Wochenausblick: Die Hitze geht, die Trockenheit bleibt für die meisten

Am Montag werden Reste der größten Hitze auch in Süddeutschland noch mit teils kräftigen Gewittern verdrängt. Den großen Norden von Deutschland erfasst deutlich kältere Luft vom Nordatlantik, während es im Süden und Südwesten insgesamt sommerlich warm bleibt, aber nicht mehr so heiß. Flächige Niederschläge sind auch in dieser Woche für die allermeisten Regionen nicht zu erwarten.
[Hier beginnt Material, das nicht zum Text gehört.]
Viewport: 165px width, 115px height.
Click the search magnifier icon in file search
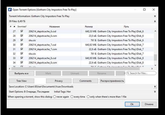click(128, 73)
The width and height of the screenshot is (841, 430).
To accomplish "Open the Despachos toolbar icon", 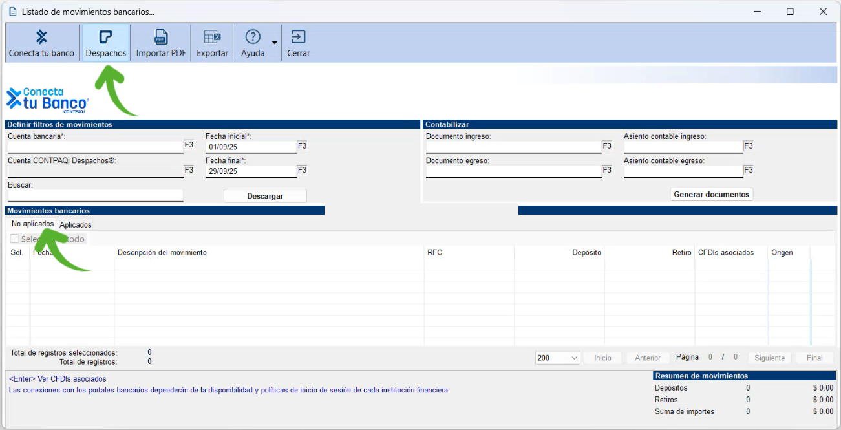I will pos(105,38).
Am Montagnachmittag und -abend kommt es besonders im Süden von Baden-Württemberg und Bayern zu lokal unwetterartigen gewitter mit örtlichem Starkregen, größerem Hagel und Sturmböen. Verfolgen Sie das Regenradar und den Stormtracker aufmerksam:

Es wird sich diese Woche bei den Temperaturen eine Teilung einstellen, denn deutlich kältere Luft vom Nordatlantik erreicht Norddeutschland, während der Süden und Südwesten in wärmerer Luft verbleiben. Ein Hochdruckgebiet über dem Atlantik streckt seine Fühler zu uns aus und nach den Gewittern im Süden gibt es nur noch örtliche Regenschauer. Am ehesten kommen ein paar Liter Regen im äußersten Norden und Nordosten durch die Nähe zum Skandinavientief zusammen. Im Großen und Ganzen für weite Teile Deutschlands sehr trockene Aussichten.